• TASK PROMPT: Going down the data below, set down exactly the line with "Task: Open the Membership column filter menu" and each line after it through the line with "Screen dimensions: 1119x396"; no other lines.

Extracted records
........

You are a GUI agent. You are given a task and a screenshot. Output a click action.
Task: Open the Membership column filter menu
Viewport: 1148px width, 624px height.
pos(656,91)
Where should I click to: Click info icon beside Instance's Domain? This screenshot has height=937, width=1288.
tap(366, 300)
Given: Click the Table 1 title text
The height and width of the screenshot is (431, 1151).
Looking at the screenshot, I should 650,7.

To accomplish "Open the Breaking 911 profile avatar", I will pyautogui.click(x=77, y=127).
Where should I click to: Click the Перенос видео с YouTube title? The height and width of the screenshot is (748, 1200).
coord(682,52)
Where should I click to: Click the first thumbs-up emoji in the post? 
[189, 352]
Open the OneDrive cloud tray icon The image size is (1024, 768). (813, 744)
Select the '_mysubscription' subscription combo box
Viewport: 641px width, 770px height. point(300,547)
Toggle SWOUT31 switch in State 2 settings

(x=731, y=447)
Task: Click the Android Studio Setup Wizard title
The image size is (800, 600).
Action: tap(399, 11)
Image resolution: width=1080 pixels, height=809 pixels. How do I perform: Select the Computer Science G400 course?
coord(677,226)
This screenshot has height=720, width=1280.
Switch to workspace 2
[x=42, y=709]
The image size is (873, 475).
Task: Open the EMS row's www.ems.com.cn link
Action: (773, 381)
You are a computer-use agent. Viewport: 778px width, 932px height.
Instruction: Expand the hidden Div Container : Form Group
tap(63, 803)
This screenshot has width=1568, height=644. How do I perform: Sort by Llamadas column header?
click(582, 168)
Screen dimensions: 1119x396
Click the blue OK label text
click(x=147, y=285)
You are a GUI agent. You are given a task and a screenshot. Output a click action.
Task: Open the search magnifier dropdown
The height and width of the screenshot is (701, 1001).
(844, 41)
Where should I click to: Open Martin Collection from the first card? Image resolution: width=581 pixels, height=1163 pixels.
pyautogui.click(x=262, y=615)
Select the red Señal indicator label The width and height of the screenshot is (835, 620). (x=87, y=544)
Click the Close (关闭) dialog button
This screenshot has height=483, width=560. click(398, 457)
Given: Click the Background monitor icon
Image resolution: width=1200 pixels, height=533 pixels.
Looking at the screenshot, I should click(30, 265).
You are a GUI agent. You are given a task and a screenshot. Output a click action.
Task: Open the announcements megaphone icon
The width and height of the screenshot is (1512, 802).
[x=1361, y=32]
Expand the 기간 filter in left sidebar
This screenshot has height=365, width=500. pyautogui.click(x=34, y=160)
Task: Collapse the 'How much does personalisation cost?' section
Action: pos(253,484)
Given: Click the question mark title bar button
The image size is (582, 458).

........

• OUTPUT FOR THIS EXERCISE:
Task: Open the Membership column filter menu
Viewport: 1148px width, 624px height.
pos(656,91)
Where should I click to: Click info icon beside Instance's Domain? This screenshot has height=937, width=1288.
tap(366, 300)
Given: Click the Table 1 title text
The height and width of the screenshot is (431, 1151).
Looking at the screenshot, I should 650,7.

To accomplish "Open the Breaking 911 profile avatar", I will pyautogui.click(x=77, y=127).
Where should I click to: Click the Перенос видео с YouTube title? The height and width of the screenshot is (748, 1200).
coord(682,52)
Where should I click to: Click the first thumbs-up emoji in the post? 
[189, 352]
Open the OneDrive cloud tray icon The image size is (1024, 768). (813, 744)
Select the '_mysubscription' subscription combo box
Viewport: 641px width, 770px height. point(300,547)
Toggle SWOUT31 switch in State 2 settings

(x=731, y=447)
Task: Click the Android Studio Setup Wizard title
The image size is (800, 600).
Action: tap(399, 11)
Image resolution: width=1080 pixels, height=809 pixels. How do I perform: Select the Computer Science G400 course?
coord(677,226)
This screenshot has height=720, width=1280.
Switch to workspace 2
[x=42, y=709]
The image size is (873, 475).
Task: Open the EMS row's www.ems.com.cn link
Action: (773, 381)
You are a computer-use agent. Viewport: 778px width, 932px height.
Instruction: Expand the hidden Div Container : Form Group
tap(63, 803)
This screenshot has width=1568, height=644. How do I perform: Sort by Llamadas column header?
click(582, 168)
Screen dimensions: 1119x396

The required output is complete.